Following the Game 2 loss that tied the series for Efes, Panathinaikos needed someone to step up and help the team reclaim the home-court advantage. Someone that the Turkish side maybe underestimated and didn’t pay much attention to.

Mitoglou delivered with a season high-tying 18 points and 6 rebounds as Panathinaikos took the Game 3 win to swing the series in its favor. He went off from beyond the arc to punish the Efes defense with 4-of-5 triples, including the dagger to make it 74-79 with six seconds remaining.

Kendrick Nunn had his best game in the playoffs in this win with 25 points, 5 rebounds and 4 assists. Still, Panathinaikos wouldn’t have grabbed this huge result if not for Mitoglou doing some heavy lifting of his own.

Georgios Papagiannis (AS Monaco)

If there was a poll among fans regarding which player would make the difference in Game 5 of the series between AS Monaco and Barcelona, it wouldn’t be odd if Georgios Papagiannis finished last.

Coming into Game 5, Papagiannis hadn’t appeared in any game since Round 29, when he played just 3:53 minutes in a road loss at Maccabi Playtika Tel Aviv. He wasn’t even registered on the 12-man squad for the first four games of the quarterfinals as his team returned home with the series tied at 2-2 after two losses in Catalonia.

Vassilis Spanoulis included Papagiannis on the roster for Game 5 and his decision proved to be pivotal. The big man stepped on the court with Monaco down 20-24 early in the second period, quickly hitting a triple and scoring seven points to push his team toward going up 45-39 at halftime.

The best was yet to come.

In the fourth quarter and with the game on the line, Papagiannis scored 10 points in less than six minutes to provide Monaco a massive boost en route to the victory and a place at the Final Four.

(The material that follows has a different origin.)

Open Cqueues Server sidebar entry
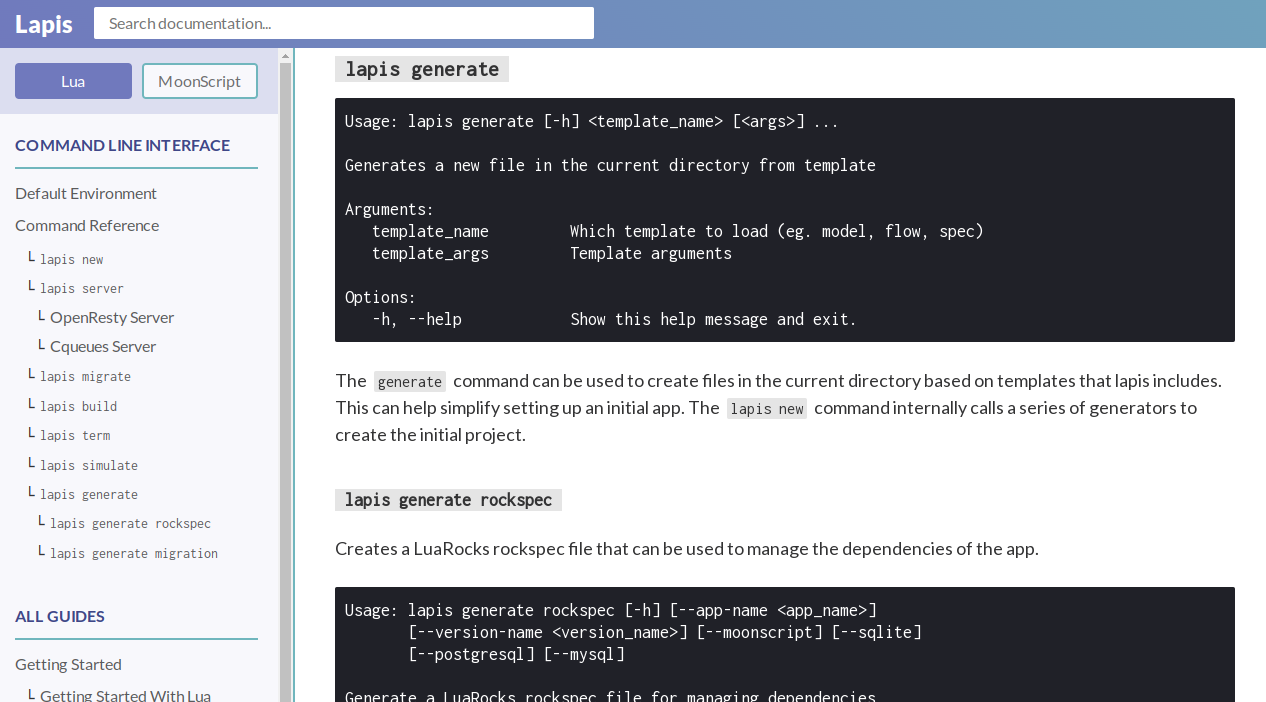Screen dimensions: 1266x702 pos(103,346)
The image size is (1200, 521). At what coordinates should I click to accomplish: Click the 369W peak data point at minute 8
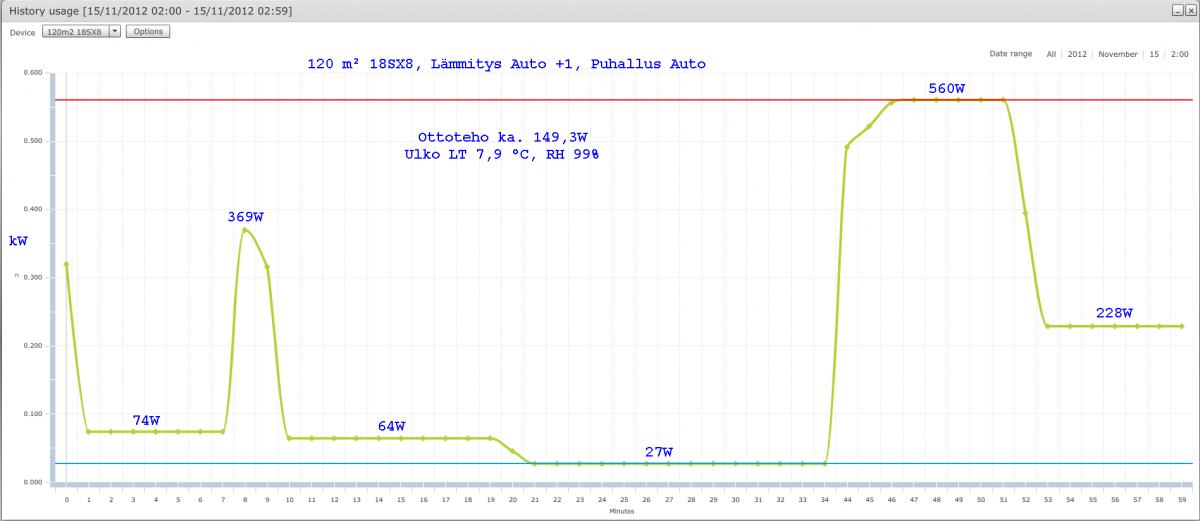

With 17 points (on 7-of-8 shooting, including 3-of-3 triples), Papagiannis became an unlikely hero for Monaco. While the Greek center has had more productive nights in the EuroLeague, this was arguably the best game of his career so far given what was at stake.

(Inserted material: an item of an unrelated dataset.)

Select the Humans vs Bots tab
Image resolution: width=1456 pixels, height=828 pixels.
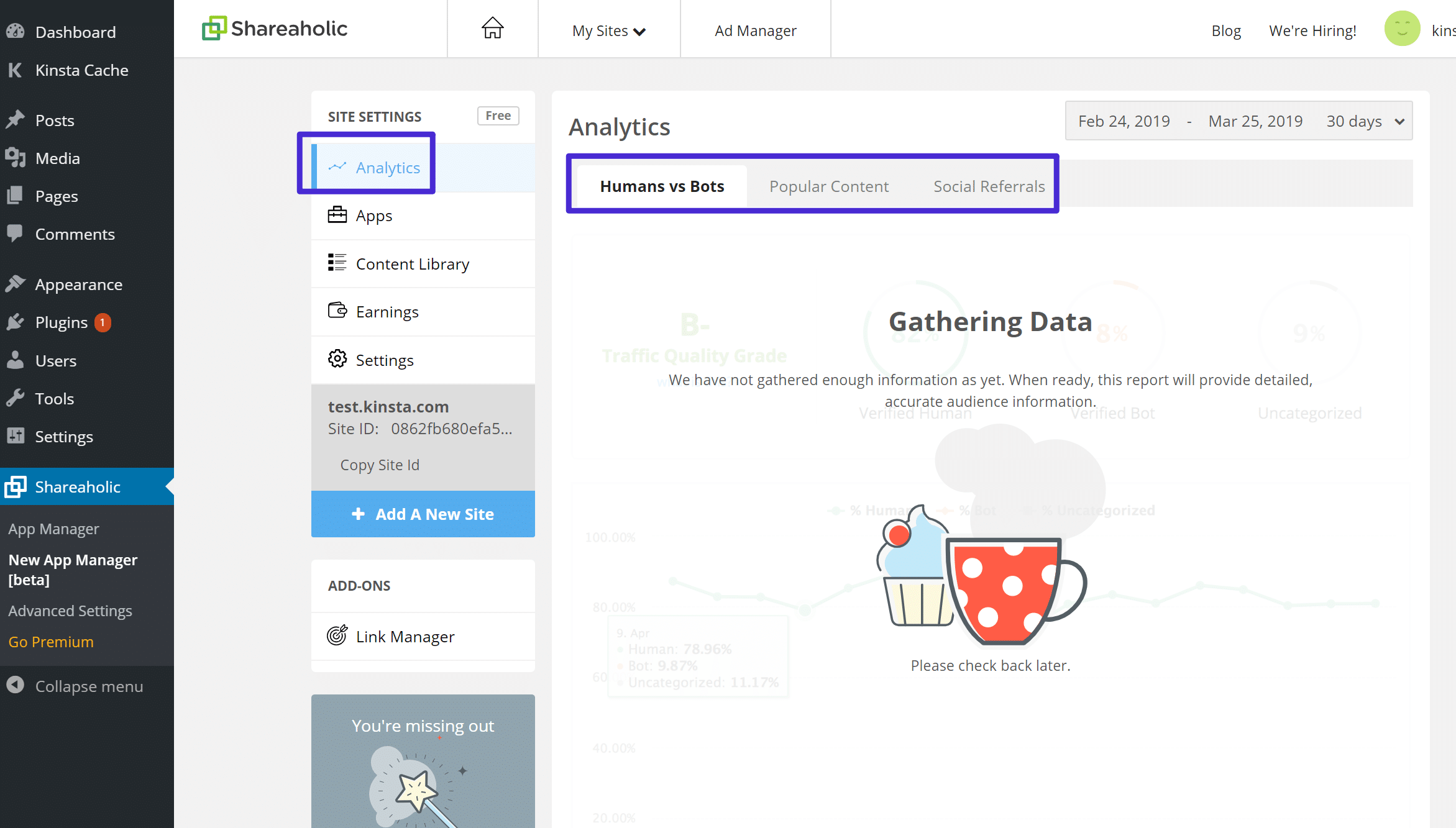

Tarik Biberovic (Fenerbahce Beko Istanbul)

How good was Tarik Biberovic in the playoffs? So good that comparisons were made even with Fenerbahce legend Bogdan Bogdanovic.

Biberovic was unleashed in the series against Paris Basketball with a team-high 17.3 points on stellar shooting, having gone 8 for 12 on two-pointers and 11 for 19 on threes. He led Fener in scoring in both Game 2 and Game 3 with 20 and 21 points, respectively, destroying the opposing defense with 5-of-7 triples during the latter.

In an intense Game 3 that went to overtime, the 24-year-old swingman made sure that there won’t be any more drama, dropping seven straight points at the beginning of the extra period.

Fener got to the Final Four with a 3-0 sweep against the highly competitive Paris, with a new sharpshooting star in Biberovic leading the way.

Kostas Papanikolaou (Olympiacos Piraeus)

In the 2024-25 regular season, Olympiacos captain Kostas Papanikolaou had scored in double figures in just three games. He never had more than 13 points (in a home win over EA7 Emporio Armani Milan), and most of the time he didn’t need to score heavily since his team has lots of talent to take care of the bucket-getting business.

Papanikolaou was also quiet in the first three contests of the series against Real Madrid and the first 25 minutes of Game 4. He then made his first basket, a three-pointer to give the Reds a 51-58 edge before entering vintage mode in the fourth quarter.

On Olympiacos’s first possession of the final frame, Papanikolaou drained a triple, added a second one a couple of minutes later and then fired another downtown missile – while drawing a foul on Dzanan Musa – as the lead swelled to 67-82.

This 15-point lead courtesy also of Papanikolaou’s three-point rampage proved to be vital for Olympiacos, which pushed back a brave Real Madrid comeback to get the win and secure its trip to Abu Dhabi.